Note: - This password is not related to the community name (or password)
used with community-based security (SNMPv1 and SNMPv2c). This password
is used only to generate keys for user-based security, an entirely
different security scheme.
- For easier OMPROUTE migration from password to MD5 authentication,
you can base the input password on the OMPROUTE password (there is
no requirement for you to do so). Because the input password must
be at least 8 characters and OMPROUTE supports passwords as few as
1 character, it might be necessary for you to pad or otherwise alter
the OMPROUTE password to bring it up to 8 characters. Some restrictions
apply when using PWTOKEY for OMPROUTE. See the MD5 Authentication
specification for OMPROUTE in the z/OS Communications Server: IP Configuration
Reference.
- IPaddress
- Specifies the IP address in IPv4 dotted decimal or IPv6 colon
hexadecimal notation of the SNMP agent at which the key will be used
on an SNMP request. This parameter is used only in generation of the
localized key, and is not needed when generating MD5 keys for OMPROUTE.
- hostname
- Specifies the SNMP agent at which the key will be used on an SNMP
request. This parameter is used only in generation of the localized
key and is not needed when generating MD5 keys for OMPROUTE.
- engineID
- Specifies the engine ID of the SNMP agent at which the key will
be used. The engine ID is determined at SNMP agent initialization
from the SNMPD.BOOTS file. The engine ID must be a string of 1–32
octets (2–64 hexadecimal digits). If the engineID is specified,
the -e option must also be specified. The default is that the agent
identification is not an engine ID. This parameter is used only in
generation of the localized key and is not needed when generating
MD5 keys for OMPROUTE.
Examples
Sample output from the
pwtokey command:
# pwtokey testpassword 9.67.113.79
Display of 16 byte HMAC-MD5 authKey:
775b109f79a6b71f94cca5d22451cc0e
Display of 16 byte HMAC-MD5 localized authKey:
de25243d5c2765f0ce273e4bcf941701
pwtokey generates
two keys – one that is localized (has been tailored to be usable
only at the agent identified) and one that has not been localized.
Typically, the localized key is used in the configuration for the
SNMP agent.
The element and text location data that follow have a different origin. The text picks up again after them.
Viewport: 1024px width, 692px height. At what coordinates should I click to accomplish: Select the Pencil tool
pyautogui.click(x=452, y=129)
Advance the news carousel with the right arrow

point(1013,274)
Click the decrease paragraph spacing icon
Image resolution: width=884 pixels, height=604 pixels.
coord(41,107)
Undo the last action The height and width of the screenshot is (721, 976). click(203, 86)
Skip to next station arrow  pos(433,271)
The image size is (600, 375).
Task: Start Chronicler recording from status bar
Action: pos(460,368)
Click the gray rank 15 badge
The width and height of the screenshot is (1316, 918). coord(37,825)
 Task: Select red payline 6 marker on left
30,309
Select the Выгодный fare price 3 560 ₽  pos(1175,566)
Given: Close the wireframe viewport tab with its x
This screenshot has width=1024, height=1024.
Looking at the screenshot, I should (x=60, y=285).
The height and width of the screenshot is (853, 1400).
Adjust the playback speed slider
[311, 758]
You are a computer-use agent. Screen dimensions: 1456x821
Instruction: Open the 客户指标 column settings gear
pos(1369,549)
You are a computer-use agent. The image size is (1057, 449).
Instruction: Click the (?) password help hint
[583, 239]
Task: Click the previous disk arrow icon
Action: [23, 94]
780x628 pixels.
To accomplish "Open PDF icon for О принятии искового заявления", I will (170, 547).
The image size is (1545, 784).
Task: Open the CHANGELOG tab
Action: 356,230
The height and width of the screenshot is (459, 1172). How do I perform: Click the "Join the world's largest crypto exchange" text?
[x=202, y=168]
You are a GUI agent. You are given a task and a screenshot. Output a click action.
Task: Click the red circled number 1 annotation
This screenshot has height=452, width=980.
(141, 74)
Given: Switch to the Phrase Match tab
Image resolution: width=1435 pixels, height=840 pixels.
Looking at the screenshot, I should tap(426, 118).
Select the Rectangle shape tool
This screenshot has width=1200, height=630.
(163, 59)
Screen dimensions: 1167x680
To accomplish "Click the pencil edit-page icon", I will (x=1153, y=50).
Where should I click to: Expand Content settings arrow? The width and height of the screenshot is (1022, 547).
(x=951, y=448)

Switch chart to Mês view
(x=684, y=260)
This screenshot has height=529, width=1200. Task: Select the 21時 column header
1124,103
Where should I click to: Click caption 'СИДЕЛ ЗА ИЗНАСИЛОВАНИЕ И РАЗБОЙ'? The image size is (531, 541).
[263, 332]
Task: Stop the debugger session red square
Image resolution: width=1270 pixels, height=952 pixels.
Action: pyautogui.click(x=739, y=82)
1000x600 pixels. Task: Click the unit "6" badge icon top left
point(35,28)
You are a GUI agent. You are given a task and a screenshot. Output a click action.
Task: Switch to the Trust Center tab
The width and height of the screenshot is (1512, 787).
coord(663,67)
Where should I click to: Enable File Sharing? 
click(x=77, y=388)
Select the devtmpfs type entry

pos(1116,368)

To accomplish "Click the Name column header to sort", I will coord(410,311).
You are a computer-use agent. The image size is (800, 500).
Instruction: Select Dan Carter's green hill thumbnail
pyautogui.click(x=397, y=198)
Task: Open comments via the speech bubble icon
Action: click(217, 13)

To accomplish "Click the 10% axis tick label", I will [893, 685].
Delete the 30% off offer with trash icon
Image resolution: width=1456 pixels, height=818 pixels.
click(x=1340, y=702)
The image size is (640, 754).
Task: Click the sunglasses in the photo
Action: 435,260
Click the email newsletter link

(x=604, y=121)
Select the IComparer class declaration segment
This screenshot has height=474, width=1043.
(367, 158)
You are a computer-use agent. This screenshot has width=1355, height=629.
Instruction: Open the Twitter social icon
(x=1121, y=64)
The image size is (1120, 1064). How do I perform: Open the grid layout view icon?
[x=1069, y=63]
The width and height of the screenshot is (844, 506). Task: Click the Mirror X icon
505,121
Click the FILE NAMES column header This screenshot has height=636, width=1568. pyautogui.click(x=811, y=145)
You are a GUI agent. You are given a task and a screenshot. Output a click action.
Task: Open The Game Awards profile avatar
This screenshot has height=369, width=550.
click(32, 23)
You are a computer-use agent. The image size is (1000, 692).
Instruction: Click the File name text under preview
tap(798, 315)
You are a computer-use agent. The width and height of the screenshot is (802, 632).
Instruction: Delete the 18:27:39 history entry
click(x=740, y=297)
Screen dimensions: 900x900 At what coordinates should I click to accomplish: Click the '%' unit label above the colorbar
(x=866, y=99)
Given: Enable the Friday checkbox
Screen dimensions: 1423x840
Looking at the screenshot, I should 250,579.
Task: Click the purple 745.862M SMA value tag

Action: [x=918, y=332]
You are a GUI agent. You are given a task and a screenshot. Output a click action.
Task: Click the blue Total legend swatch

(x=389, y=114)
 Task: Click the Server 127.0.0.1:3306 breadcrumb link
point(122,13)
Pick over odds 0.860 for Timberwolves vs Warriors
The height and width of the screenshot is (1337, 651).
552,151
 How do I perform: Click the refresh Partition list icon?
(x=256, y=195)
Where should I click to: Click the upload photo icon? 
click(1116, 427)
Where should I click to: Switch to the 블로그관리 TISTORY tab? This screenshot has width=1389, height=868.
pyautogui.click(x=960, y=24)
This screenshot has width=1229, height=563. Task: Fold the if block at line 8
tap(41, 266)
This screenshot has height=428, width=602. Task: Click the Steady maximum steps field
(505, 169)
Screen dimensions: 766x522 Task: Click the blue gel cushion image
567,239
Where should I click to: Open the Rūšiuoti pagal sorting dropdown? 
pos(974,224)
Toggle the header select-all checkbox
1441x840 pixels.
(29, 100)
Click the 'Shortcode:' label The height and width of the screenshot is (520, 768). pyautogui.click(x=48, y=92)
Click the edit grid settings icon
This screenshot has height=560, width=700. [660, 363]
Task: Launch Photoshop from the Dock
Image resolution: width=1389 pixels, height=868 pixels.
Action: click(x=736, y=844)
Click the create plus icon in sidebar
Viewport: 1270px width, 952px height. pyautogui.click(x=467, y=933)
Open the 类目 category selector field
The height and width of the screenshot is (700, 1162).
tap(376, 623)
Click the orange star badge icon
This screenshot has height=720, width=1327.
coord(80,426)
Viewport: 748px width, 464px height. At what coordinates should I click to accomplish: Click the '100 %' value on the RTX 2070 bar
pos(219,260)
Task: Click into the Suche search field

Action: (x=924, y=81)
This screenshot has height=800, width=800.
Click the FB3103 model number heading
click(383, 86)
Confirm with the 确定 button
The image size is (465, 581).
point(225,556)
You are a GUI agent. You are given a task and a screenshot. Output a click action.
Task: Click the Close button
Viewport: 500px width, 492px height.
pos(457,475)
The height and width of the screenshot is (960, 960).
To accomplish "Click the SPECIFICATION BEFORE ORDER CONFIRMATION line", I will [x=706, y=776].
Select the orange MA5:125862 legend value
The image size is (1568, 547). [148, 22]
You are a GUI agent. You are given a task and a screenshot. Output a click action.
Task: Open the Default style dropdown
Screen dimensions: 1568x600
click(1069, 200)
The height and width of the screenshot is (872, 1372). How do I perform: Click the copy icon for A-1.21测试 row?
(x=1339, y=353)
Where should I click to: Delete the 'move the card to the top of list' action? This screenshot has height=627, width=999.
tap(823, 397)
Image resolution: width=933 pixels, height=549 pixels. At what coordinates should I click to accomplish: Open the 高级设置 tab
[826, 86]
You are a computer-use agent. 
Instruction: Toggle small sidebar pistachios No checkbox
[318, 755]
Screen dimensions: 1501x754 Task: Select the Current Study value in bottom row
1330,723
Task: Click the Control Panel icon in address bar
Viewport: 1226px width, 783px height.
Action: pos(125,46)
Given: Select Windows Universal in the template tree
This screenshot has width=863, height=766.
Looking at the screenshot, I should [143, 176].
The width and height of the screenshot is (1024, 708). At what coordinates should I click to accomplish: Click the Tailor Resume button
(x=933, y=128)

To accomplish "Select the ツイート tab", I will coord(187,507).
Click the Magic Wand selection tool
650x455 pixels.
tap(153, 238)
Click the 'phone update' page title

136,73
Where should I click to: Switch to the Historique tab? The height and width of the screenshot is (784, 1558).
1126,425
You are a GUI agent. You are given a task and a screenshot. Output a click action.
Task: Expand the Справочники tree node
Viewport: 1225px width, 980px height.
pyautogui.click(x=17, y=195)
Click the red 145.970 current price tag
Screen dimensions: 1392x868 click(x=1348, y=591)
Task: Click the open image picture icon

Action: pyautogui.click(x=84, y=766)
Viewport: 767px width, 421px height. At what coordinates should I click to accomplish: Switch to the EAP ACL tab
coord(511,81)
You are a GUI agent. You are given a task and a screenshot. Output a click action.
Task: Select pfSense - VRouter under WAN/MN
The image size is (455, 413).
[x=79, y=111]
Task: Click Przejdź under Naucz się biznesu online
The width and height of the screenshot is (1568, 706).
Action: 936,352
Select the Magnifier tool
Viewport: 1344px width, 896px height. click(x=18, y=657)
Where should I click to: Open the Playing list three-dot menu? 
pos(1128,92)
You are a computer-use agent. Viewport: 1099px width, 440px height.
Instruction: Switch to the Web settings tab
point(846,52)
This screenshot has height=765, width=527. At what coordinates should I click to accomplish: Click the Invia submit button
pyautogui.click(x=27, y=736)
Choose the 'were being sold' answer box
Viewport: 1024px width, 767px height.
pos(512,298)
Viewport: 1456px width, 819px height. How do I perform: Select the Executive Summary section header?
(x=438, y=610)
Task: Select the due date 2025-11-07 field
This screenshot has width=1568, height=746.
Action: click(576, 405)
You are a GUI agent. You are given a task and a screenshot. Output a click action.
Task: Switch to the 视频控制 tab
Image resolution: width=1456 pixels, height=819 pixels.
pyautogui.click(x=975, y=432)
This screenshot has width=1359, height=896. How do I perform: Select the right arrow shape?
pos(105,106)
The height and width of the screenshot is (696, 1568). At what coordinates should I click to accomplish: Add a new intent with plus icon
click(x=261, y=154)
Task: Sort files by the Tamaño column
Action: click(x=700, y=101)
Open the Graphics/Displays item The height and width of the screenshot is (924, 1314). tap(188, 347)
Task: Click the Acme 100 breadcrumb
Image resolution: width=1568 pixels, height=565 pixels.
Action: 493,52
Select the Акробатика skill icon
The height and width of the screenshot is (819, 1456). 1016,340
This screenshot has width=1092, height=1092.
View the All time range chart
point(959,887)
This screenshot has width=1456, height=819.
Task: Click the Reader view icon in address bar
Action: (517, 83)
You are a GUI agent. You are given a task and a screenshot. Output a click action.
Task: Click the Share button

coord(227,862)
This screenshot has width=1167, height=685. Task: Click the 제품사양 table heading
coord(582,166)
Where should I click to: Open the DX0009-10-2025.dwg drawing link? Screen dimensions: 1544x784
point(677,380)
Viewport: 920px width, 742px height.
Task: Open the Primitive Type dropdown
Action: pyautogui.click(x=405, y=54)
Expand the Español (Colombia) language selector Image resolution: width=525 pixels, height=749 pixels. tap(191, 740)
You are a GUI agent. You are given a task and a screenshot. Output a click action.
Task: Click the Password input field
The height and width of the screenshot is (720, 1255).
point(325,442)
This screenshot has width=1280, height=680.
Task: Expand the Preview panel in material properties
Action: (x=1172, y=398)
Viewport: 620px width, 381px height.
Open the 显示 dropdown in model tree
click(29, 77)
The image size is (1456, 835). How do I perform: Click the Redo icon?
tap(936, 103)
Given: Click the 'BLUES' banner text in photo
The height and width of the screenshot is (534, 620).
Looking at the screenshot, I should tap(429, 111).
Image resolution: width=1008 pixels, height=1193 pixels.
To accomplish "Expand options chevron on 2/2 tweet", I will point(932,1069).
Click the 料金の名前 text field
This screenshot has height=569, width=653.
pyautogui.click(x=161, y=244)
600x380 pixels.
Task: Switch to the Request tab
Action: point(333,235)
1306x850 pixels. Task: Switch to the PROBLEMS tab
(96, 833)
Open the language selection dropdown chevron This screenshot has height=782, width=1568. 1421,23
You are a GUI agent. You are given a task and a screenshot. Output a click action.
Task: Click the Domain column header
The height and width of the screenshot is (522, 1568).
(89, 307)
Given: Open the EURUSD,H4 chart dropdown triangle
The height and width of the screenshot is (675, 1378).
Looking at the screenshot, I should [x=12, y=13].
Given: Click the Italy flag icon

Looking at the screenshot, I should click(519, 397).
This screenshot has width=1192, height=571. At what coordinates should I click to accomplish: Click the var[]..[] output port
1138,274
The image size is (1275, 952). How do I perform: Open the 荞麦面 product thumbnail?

The nonlocalized key is used in the configuration for
the snmp command.
If pwtokey is invoked requesting
HMAC-SHA keys for both authentication and privacy, the output looks
like this:
# pwtokey -p HMAC-SHA -u all testpassword 9.67.113.79
Display of 20 byte HMAC-SHA authKey:
b267809aee4b8ef450a7872d6e348713f04b9c50
Display of 20 byte HMAC-SHA localized authKey:
e5438092d1098a43e27e507e50d32c0edaa39b7c
Display of 20 byte HMAC-SHA privKey:
b267809aee4b8ef450a7872d6e348713f04b9c50
Display of 16 byte HMAC-SHA localized privKey:
e5438092d1098a43e27e507e50d32c0e
The output for the privacy
keys is the same as the output for the authentication keys, except
that the localized privacy key has been truncated to 16 bytes
as is required.
Note: If encryption is used, it is
more secure to use different passwords for authentication and privacy.
If
pwtokey is invoked requesting an MD5 authentication key for OMPROUTE,
the output looks like this:
# pwtokey testpassword
Display of 16 byte HMAC-MD5 authKey:
775b109f79a6b71f94cca5d22451cc0e
Usage
If the IP address or the host name
is specified, the SNMP agent must be an IBM® agent.
The engineID is created using a vendor-specific formula that incorporates
the IP address of the agent and an Enterprise ID representing IBM.